In 2007 kwamen de milieuministers van China, Japan en Zuid-Korea overeen om samen naar het probleem te kijken. Het doel is voor Aziatische landen om een verdrag te ontwikkelen over grensoverschrijdende luchtverontreiniging vergelijkbaar met overeenkomsten tussen landen in Europa en Noord-Amerika, maar de vooruitgang is traag en de onvermijdelijke politieke vingerwijziging vertraagt het zelfs nog meer.
China staat niet alleen omdat het worstelt om een werkbaar evenwicht te vinden tussen economische groei en ecologische duurzaamheid. Japan zorgde ook voor ernstige lucht- en watervervuiling omdat het hard aandrong om 's werelds op een na grootste economie te worden na de Tweede Wereldoorlog, hoewel de situatie is verbeterd sinds de jaren 1970 toen milieuregels werden opgelegd. En in de Stille Oceaan plaatsen de Verenigde Staten vaak economische voordelen op korte termijn boven milieuvoordelen op lange termijn.

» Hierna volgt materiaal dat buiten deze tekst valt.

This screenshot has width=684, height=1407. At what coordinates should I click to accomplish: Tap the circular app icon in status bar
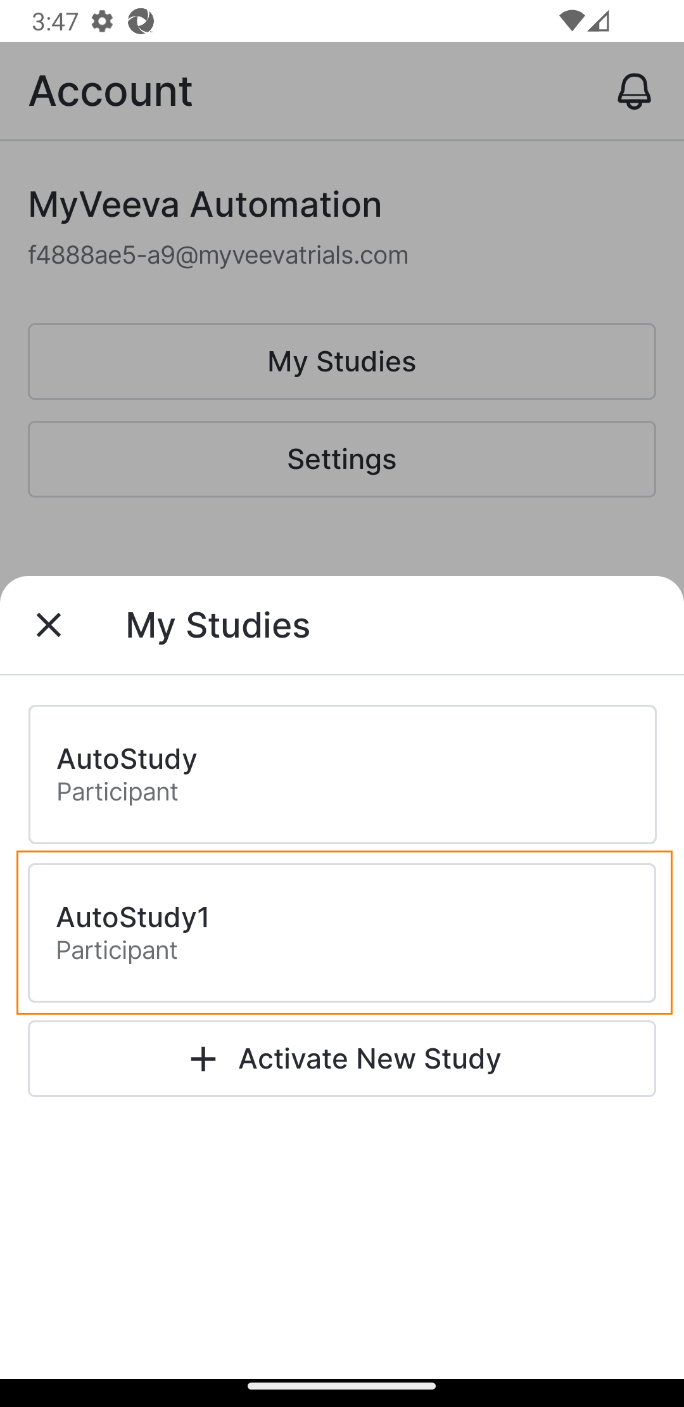[141, 22]
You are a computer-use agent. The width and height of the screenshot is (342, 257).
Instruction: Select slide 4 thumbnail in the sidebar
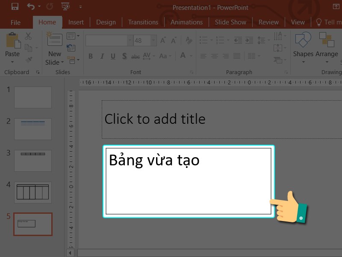[x=33, y=192]

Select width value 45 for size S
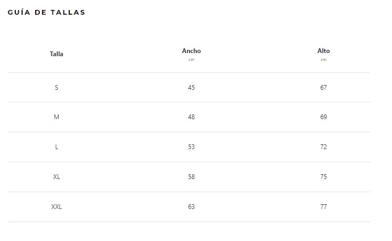(x=191, y=88)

China heeft onlangs verschillende stappen genomen om zijn impact op het milieu te verminderen, waaronder de aankondiging van een plan om tussen 2006 en 2010 $ 175 miljard (1,4 biljoen yuan) te investeren in milieubescherming. Het geld - gelijk aan meer dan 1,5 procent van het jaarlijkse bruto binnenlands product van China - zal worden gebruikt om watervervuiling te beheersen, de luchtkwaliteit in de steden van China te verbeteren, de verwijdering van vast afval te vergroten en de bodemerosie in plattelandsgebieden te verminderen, volgens de National Development and Reform Commission. China heeft zich in 2007 ook verbonden om gloeilampen geleidelijk af te schaffen ten gunste van meer energie-efficiënte compacte fluorescentielampen - een stap die de wereldwijde uitstoot van broeikasgassen jaarlijks met 500 miljoen ton zou kunnen verminderen. En in januari 2008 beloofde China de productie, verkoop en het gebruik van dunne plastic zakken binnen zes maanden te zullen verbieden.

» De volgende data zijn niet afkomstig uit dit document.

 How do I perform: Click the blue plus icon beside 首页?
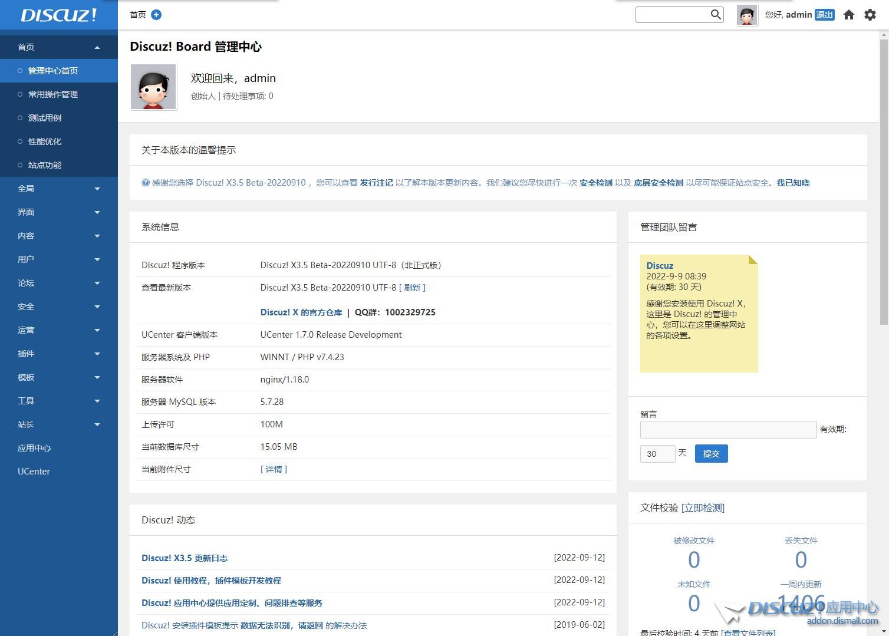[156, 15]
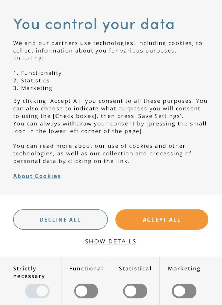222x305 pixels.
Task: Expand the Show Details section
Action: [111, 241]
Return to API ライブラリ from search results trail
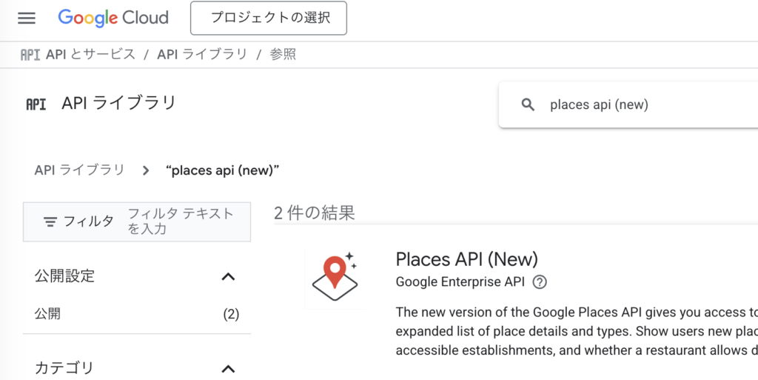The image size is (758, 380). point(79,170)
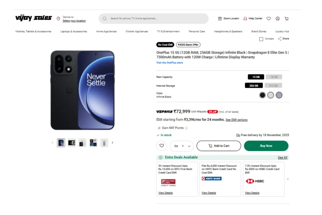Open wishlist heart icon in top header

click(269, 19)
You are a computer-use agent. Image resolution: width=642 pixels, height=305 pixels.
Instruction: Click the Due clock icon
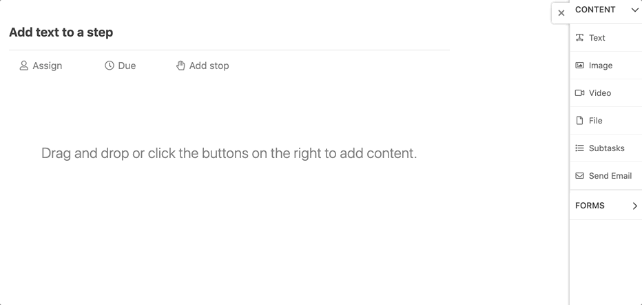click(109, 66)
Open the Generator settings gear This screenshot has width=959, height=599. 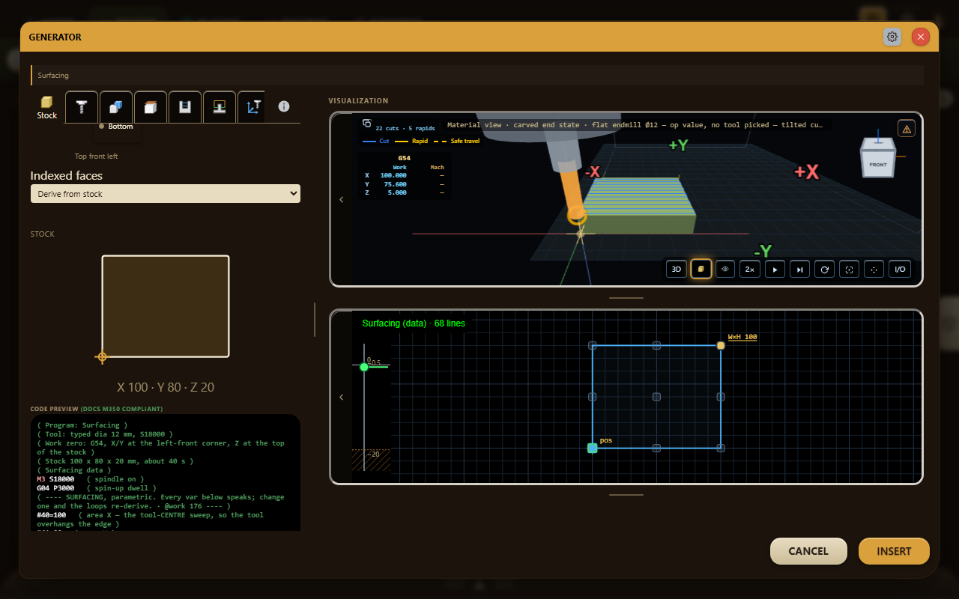[x=892, y=37]
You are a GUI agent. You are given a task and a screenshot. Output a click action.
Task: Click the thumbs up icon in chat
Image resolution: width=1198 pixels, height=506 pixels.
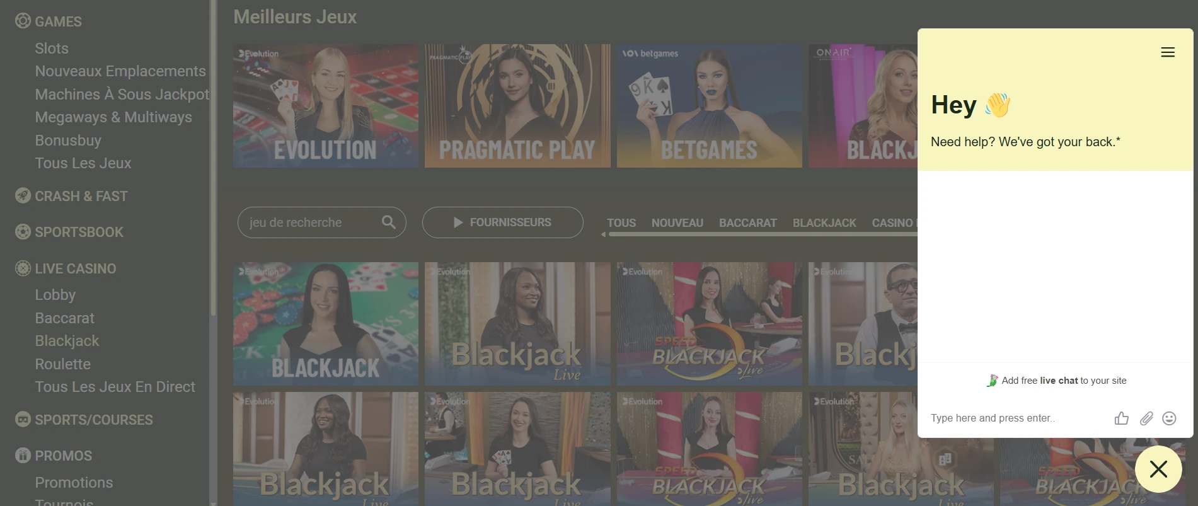[x=1121, y=418]
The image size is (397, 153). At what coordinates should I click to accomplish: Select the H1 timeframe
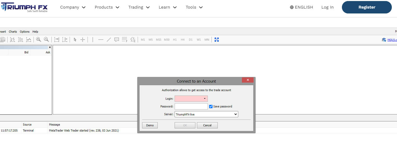[175, 40]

China neemt ook deel aan internationale besprekingen gericht op het onderhandelen over een nieuw verdrag over broeikasgasemissies en opwarming van de aarde, dat het Kyoto-protocol zal vervangen wanneer het afloopt. Verwacht wordt dat China binnenkort de Verenigde Staten zal overtreffen als het land dat wereldwijd het meest verantwoordelijk is voor de uitstoot van broeikasgassen - een grensoverschrijdend probleem van mondiale vervuiling.

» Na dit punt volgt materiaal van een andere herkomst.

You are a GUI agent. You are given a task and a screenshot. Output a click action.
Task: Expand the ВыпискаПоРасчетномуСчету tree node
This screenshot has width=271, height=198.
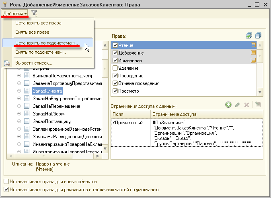19,76
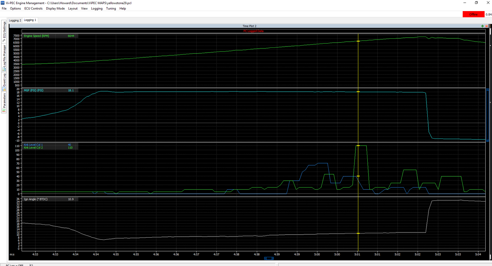Expand the Display Mode menu
The image size is (492, 266).
coord(55,8)
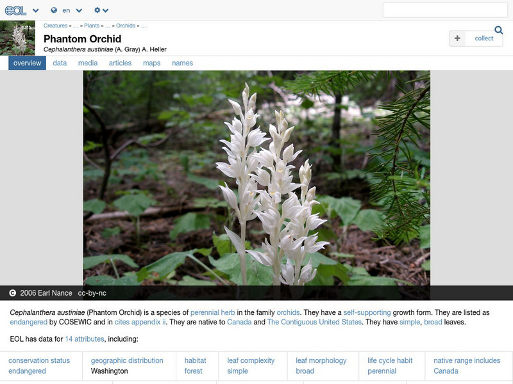Open the names tab
Image resolution: width=513 pixels, height=384 pixels.
tap(183, 63)
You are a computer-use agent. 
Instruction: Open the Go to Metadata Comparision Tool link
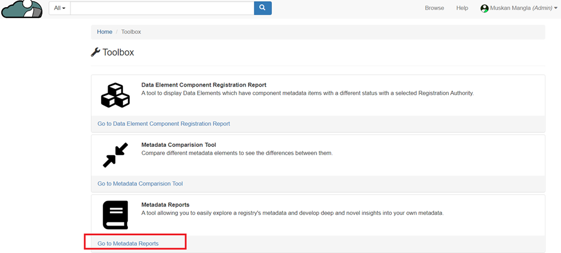(x=140, y=184)
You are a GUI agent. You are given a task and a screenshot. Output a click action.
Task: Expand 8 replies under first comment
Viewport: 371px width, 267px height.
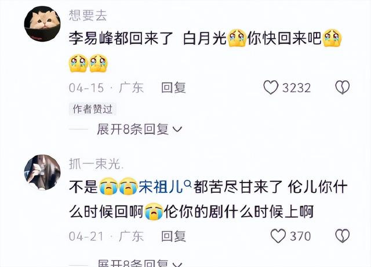click(x=140, y=129)
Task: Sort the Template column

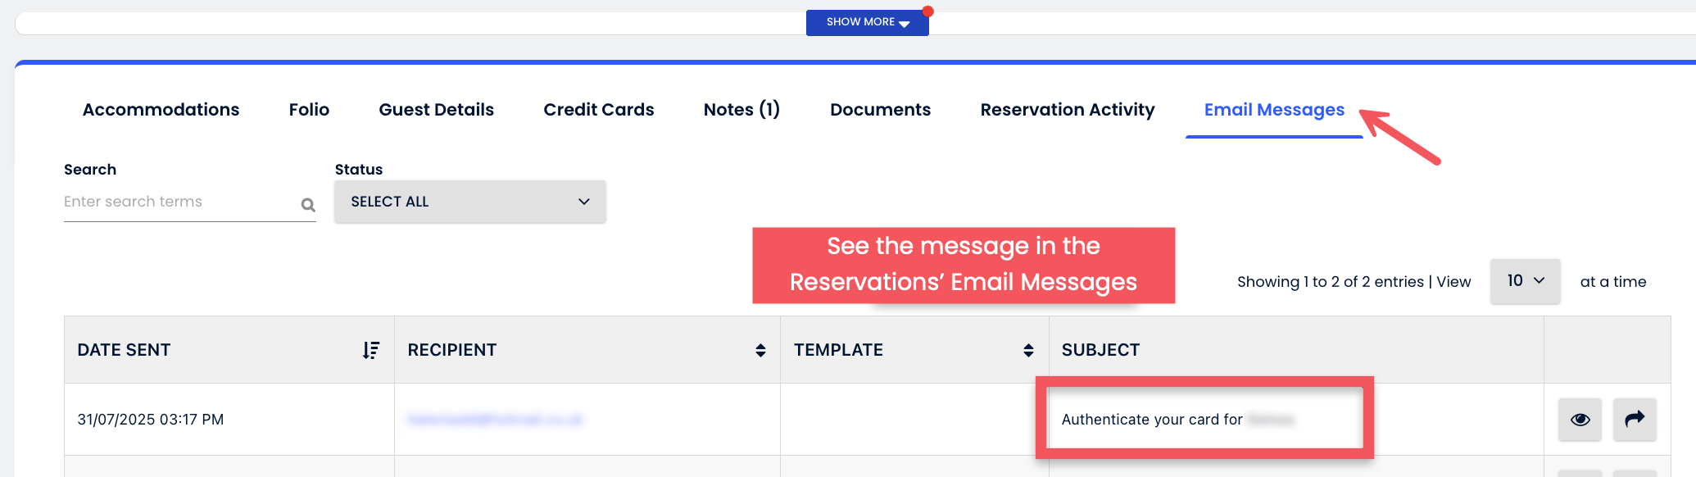Action: click(1028, 351)
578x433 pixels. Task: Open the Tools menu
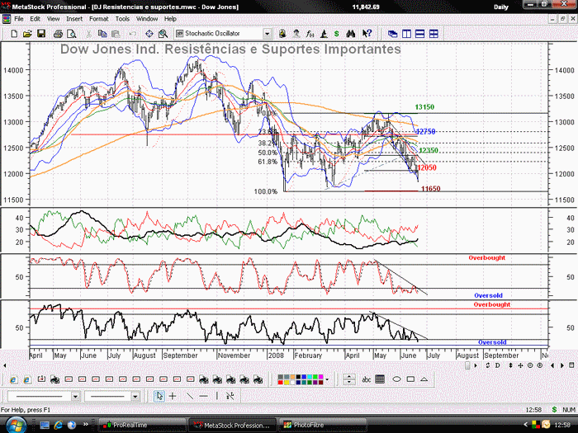pyautogui.click(x=122, y=19)
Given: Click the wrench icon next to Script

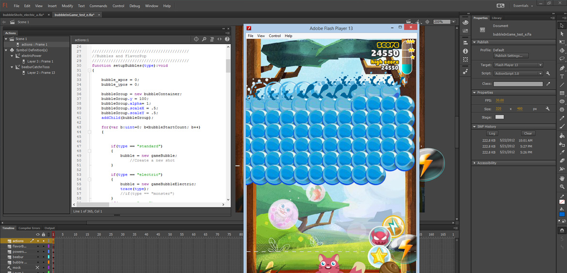Looking at the screenshot, I should pos(548,74).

Sommige waarnemers geloven dat de Olympische Spelen een katalysator kunnen zijn die China zullen helpen dingen om te keren - althans in termen van luchtkwaliteit. China organiseert de Olympische Zomerspelen in augustus 2008 in Beijing en het land staat onder druk om de lucht op te ruimen om internationale schaamte te voorkomen. Het Internationaal Olympisch Comité heeft China een strenge waarschuwing gegeven over de omgeving en sommige Olympische atleten hebben gezegd dat ze niet zullen deelnemen aan bepaalde evenementen vanwege de slechte luchtkwaliteit in Beijing.
Ondanks deze inspanningen zal de achteruitgang van het milieu in China en andere ontwikkelingslanden in Azië - inclusief het probleem van grensoverschrijdende vervuiling - waarschijnlijk erger worden voordat het beter wordt.
Volgens Toshimasa Ohohara, hoofd van het onderzoek naar luchtverontreiniging bij het Japanse Nationale Instituut voor Milieuonderzoek, wordt verwacht dat de uitstoot van stikstofoxide - een broeikasgas dat de belangrijkste oorzaak is van stedelijke smog - 2,3 keer zal toenemen in China en 1,4 keer in Oost-Azië tegen 2020 als China en andere landen niets doen om hen te beteugelen.
"Een gebrek aan politiek leiderschap in Oost-Azië zou een wereldwijde verslechtering van de luchtkwaliteit betekenen", zei Ohohara in een interview met AFP.